Darius again nodded and he turned to me and said: “You killed one of our kind, one of your kind, without trial. You are not an appointed representative and therefore judgement could not have been passed on that Wolf.” He turned away from me then, but I could still hear him clearly as the crowd were deadly silent. “Yet it is the one that he killed and the brother who are guilty. This Wolf was defending himself. He probably knows nothing of our laws. They on the other hand, definitely know; this one quoted correctly from First Laws.”
The smirk vanished from the barman’s face. Even before he could utter protest, the crowd, or jury, fell upon him. I had never seen other wolves and I had not realised how quickly they could turn Wolf. Indeed, I assumed that we could only change at full moon.
I heard the sounds of bone snapping, wet slurping noises and screams as an arm was torn from its socket. They were not devouring the man; they were ripping limbs and flesh from him. I had torn his brother apart, but I had gone for the kill at the soonest opportunity. These were literally taking their victim apart piece by piece yet prolonging his agony.
They were experts in torture. When they left the body, I thought he was already dead. I was shocked and horrified when I realised he was writhing in agony still. All that was left of him was his head and torso, he was naked and most of the flesh was stripped from his bones. Where his arms and legs had been were just bloody messes, not even stumps for they had removed the whole limb from the sockets. I felt sickened that I was the cause of this man’s agony.
Darius ignored the man’s moans and whimpers and told me to finish him. I could not leave the man suffering, so I bent to him and tore out his throat, ending it swiftly. When I looked up, the room was empty. I had not heard them leave. I again, had never thought it could be possible for the room to be cleared in less time than it had taken to end that man’s life. I left the house through the back door. I did not wish to be found with a mutilated corpse.
I went back to the Inn, took my belongings, left an amount of money to pay for the room and left through the window. I was miles from the inn in less than an hour. I ran all the way, yet Darius caught me with little or no effort on his part.
He asked me of why I was fleeing; I told him that I was not fleeing. He laughed and pointed out the fact that I had left by a window rather than the door and that I had run, not walked. I was forced to concede. Darius turned and walked away from me then. I did not know what to do, I had nowhere specific to go to, and so I followed Darius. I walked alongside him silently, but it was not long before I started asking questions.
I asked how many wolves were in Darius’s company, how long he had been a Wolf and other questions. Each of my queries was met with the same response – absolute silence. I gave up on conversation then. We left the road and eventually came back to the outskirts of the town, on the opposite side to where the inn was situated.
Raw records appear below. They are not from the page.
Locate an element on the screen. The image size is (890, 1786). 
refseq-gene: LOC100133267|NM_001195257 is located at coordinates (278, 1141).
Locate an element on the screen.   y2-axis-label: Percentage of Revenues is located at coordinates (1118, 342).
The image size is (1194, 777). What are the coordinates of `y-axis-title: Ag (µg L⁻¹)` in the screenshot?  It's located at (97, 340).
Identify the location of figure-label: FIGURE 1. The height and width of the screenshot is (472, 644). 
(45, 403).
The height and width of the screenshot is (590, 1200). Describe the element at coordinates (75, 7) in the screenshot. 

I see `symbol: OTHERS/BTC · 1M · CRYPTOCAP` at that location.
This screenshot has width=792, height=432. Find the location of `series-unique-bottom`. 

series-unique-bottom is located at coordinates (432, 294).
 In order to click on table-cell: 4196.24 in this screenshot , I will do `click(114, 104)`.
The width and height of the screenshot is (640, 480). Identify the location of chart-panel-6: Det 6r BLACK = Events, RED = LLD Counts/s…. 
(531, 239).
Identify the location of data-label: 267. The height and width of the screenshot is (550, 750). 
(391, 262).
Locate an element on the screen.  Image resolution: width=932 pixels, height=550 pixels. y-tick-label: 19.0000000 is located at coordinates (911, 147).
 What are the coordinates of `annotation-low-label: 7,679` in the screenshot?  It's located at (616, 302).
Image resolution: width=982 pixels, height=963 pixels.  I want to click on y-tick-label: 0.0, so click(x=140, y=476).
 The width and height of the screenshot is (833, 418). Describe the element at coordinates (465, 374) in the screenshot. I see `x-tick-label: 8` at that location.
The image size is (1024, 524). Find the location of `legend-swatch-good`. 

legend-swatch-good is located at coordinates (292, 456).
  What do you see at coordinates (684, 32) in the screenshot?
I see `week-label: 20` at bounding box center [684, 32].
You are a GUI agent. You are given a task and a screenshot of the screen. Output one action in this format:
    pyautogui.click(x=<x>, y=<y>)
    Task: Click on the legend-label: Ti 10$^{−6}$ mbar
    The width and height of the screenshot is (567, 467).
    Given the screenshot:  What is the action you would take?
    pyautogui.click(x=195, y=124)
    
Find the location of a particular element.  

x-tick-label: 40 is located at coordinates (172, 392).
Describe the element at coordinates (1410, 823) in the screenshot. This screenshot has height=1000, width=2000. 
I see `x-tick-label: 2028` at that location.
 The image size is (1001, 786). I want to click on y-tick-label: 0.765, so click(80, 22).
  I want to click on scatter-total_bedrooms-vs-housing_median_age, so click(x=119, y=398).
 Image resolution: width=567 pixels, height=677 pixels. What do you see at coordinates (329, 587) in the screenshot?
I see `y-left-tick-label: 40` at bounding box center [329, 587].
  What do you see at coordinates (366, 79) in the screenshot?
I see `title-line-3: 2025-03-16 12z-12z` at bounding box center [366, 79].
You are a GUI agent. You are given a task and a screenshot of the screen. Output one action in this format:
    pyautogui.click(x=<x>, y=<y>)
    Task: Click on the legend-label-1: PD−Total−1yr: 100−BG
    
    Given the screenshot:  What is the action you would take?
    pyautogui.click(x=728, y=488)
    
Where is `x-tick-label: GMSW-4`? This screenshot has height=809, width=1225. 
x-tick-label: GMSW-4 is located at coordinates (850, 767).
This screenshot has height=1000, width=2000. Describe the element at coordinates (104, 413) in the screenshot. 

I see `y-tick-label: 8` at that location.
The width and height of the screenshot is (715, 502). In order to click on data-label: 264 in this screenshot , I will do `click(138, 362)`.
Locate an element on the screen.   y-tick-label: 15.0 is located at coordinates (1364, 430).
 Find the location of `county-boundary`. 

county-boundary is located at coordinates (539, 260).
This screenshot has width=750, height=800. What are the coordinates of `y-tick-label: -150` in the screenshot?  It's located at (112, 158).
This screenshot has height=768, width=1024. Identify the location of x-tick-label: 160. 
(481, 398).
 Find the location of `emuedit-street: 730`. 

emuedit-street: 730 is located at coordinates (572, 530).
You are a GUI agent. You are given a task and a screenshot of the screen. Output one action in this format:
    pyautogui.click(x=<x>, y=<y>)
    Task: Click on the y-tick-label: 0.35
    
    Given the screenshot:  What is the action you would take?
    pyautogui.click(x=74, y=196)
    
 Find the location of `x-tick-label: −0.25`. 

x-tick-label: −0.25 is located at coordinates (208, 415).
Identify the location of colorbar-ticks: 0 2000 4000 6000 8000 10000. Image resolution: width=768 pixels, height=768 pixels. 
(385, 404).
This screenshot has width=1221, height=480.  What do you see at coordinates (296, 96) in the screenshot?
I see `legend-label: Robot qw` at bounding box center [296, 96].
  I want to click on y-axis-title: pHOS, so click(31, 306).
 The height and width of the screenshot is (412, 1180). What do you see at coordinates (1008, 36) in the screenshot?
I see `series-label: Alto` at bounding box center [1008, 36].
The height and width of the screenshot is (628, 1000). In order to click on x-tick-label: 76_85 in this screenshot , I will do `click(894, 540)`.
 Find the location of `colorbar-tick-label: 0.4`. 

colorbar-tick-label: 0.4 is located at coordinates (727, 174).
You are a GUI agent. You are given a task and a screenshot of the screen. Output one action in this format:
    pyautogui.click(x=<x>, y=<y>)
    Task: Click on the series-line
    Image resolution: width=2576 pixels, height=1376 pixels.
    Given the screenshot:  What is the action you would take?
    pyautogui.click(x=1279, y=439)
Darius stopped at what I assumed was his house; he turned to me and said: “Find somewhere to stay. You will be safe here. The… mess has been cleaned up. You need to be tutored; you are a danger to every Wolf whilst you are ignorant.” Then he went inside and just closed the door. He appeared at an upstairs window and pointed behind me. I turned and saw a house with lights behind the shutters so I went there. That door was opened as I got to it, just the same as the other door had been.
The oldest man I have ever seen still alive greeted me. He was a tiny little man – thinking about it now, I’m not even sure if it was a man or not. He was wizened and grey-haired – it must have been a man… surely?
I digress. He led me to a room at the back of the house. There was a bed and a chair and a rickety little table with a jug of water on it. He closed the door behind me as soon as I had passed him and entered the room. My training started the next day. Darius has been with me since that night. I have learned so much from him. I owe him almost everything – even my life.